Uttam Galva Steels has offered to settle the ~56.5 billion loan default by paying 51 per cent amount upfront to the public sector banks so as to abort the auctioning of the company’s assets.

The company, part of the Reserve Bank of India’s (RBI) second list of loan defaulters who have been referred to the bankruptcy tribunal for insolvency proceeding­s, on March 15 wrote to the State Bank of India (SBI), proposing a “one-time settlement” of all dues of lenders “through an upfront payment mechanism”.

SBI is the largest of the 18 banks that have to recover ~56.5 billion from the company.

Uttam Galva has offered to pay ~28.8 billion upfront to settle with all of them and take the firm out of the insolvency proceeding­s.
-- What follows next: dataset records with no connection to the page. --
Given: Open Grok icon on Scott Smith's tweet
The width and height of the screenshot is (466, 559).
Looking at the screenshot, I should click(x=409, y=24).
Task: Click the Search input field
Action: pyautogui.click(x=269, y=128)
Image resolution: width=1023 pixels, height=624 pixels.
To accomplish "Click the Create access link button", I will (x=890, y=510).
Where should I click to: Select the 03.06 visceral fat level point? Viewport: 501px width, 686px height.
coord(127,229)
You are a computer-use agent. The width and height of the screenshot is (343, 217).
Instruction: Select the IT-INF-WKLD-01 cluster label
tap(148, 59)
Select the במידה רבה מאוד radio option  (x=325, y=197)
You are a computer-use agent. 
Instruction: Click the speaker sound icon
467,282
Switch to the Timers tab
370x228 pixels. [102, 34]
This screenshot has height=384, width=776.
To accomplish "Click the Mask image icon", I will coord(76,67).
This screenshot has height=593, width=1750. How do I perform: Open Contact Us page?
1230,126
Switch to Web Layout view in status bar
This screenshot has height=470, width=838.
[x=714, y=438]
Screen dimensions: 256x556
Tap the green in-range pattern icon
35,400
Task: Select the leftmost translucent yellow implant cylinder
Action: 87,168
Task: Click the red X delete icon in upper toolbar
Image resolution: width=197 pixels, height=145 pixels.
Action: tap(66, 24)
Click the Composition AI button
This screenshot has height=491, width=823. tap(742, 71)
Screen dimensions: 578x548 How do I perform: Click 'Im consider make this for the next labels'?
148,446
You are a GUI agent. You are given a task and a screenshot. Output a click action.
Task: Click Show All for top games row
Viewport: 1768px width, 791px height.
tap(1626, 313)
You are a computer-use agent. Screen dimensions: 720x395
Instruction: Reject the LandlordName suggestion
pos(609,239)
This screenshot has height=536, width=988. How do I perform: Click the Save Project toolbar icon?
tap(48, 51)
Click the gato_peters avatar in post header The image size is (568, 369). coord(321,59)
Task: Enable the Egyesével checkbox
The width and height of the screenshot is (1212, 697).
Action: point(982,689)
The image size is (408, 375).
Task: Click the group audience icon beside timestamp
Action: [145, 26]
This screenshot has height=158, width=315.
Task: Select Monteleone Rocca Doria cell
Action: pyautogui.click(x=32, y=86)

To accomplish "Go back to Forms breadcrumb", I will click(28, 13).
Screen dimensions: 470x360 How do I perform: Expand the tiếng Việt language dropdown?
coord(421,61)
Calls made to Uttam Galva Managing Director and CEO Anuj R Miglani for comments, remained unanswered. According to the five-page letter reviewed by PTI, the company proposed “a one-time settlement (OTS) of the dues of lenders to the extent of 51 per cent of the outstandin­g claims as on the date of non-performing asset (NPA), that is Q1 FY17”.

SBI has the highest dues at ~15.3 billion followed by Canara Bank — ~8.6 billion and Punjab National Bank — ~6.6 billion.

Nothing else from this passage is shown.